Daniel Kehlmann, 1975 in München geboren, wurde für sein Werk vielfach ausgezeichnet. Sein Roman „Die Vermessung der Welt“ gehört zu den erfolgreichsten deutschen Büchern der Nachkriegszeit. „Tyll“ stand monatelang auf den Bestsellerlisten, sowie der Shortlist des International Booker Prize. Sein zuletzt erschienener Roman „Lichtspiel“ war ebenfalls ein großer Erfolg. Daniel Kehlmann lebt in Berlin und in New York.
Dementsprechend liefert auch Kehlmann weder pralle biographische Details noch Parallelen zwischen Leo Perutz‘ Leben und Werk. Um so intensiver setzt er sich mit dessen Romanen auseinander, besonders mit dem 1953 erschienen „Nachts unter der steinernen Brücke“. Wobei die Methode, die Kehlmann anwendet, durchaus ungewöhnlich ist: Wegen der komplexen, dramaturgischen Struktur – vierzehn scheinbar eigenständige Erzählungen ergänzen sich zu einer vielschichtigen „Amor fou“ aus dem Prag des 16. Jahrhunderts – erzählt Kehlmann den ganzen Roman nach.
Anfangs fragt man sich, ob es nicht besser wäre, das Original zu lesen. Doch nach wenigen Sätzen wird klar, dass Kehlmann nebenbei elegant analysiert und Fragen auffächert, die Perutz beschäftigt haben: Ist das Leben vorherbestimmt? Oder kann ein Mensch sein Schicksal frei gestalten? Gibt es nur eine Realität? Oder mehrere Realitäten, beziehungsweise Wahrheiten, die nebeneinander existieren? Je nachdem, welche Perspektive man einnimmt, wieviel man weiß oder welchen Grad der Bewusstheit man erreicht hat?
Viele Romane, die sich mit solchen Themen beschäftigen, neigen dazu, Thesenromane zu werden. Der Autor stellt eine These auf und versucht, ihr mit seinen Charakteren Leben einzuhauchen. An solchen „didaktischen“ Manövern war Perutz nicht interessiert. Er wollte gleichzeitig unterhalten und die Realität mit ihrer ganzen Komplexität abbilden. Wenn es nötig war, auch mehrere Realitäten.
In „Nachts unter der steinernen Brücke“ geht es um die fatale Liebe zwischen dem Habsburger Kaiser, Rudolf II. und einer Jüdin, Esther. Sowie Rabbi Löw, der versuchte, durch magische Zauberkünste gleichzeitig sein Volk zu schützen und die Forderungen des Kaisers zu erfüllen.
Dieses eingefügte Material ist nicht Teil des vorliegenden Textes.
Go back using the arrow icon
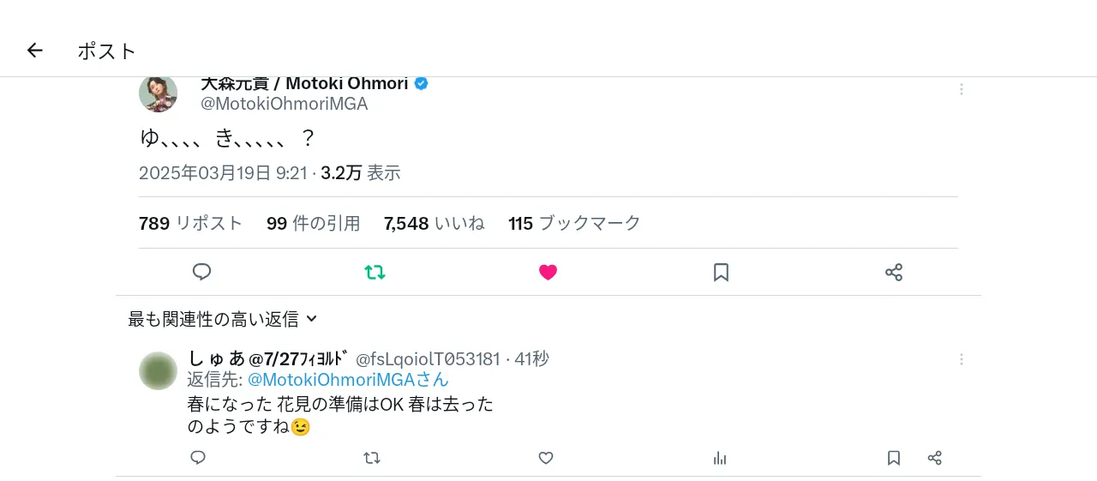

Daniel Kehlmann legt eindrucksvoll dar, wie Perutz dafür eindeutige, dramaturgische Erzählweisen hinter sich ließ. Stattdessen setzte er auf mehrdeutige Erzählstrategien, die in das Genre der Phantastik führen.
Multiperspektivisches Erzählen und die Existenz mehrerer Realitäten klingen nicht mehr nach verstaubtem 20. Jahrhundert. Beide gehören zu den Erfolgsrezepten moderner Serien-Dramaturgie, die erst seit ungefähr 20 Jahren ein Millionenpublikum begeistert und fesselt.
Nicht nur für Leser, die sich für metaphysische Fragestellungen und serielles Erzählen interessieren, ist diese Hommage an Leo Perutz eine erhellende Lektüre und ein guter Einstieg in sein Werk. Nebenbei gibt Daniel Kehlmann Einblicke in seine eigenen Arbeitsmethoden als Schriftsteller. Sie sind überzeugender und inspirierender als viele „Schreibratgeber“, die gerade den Buchmarkt fluten.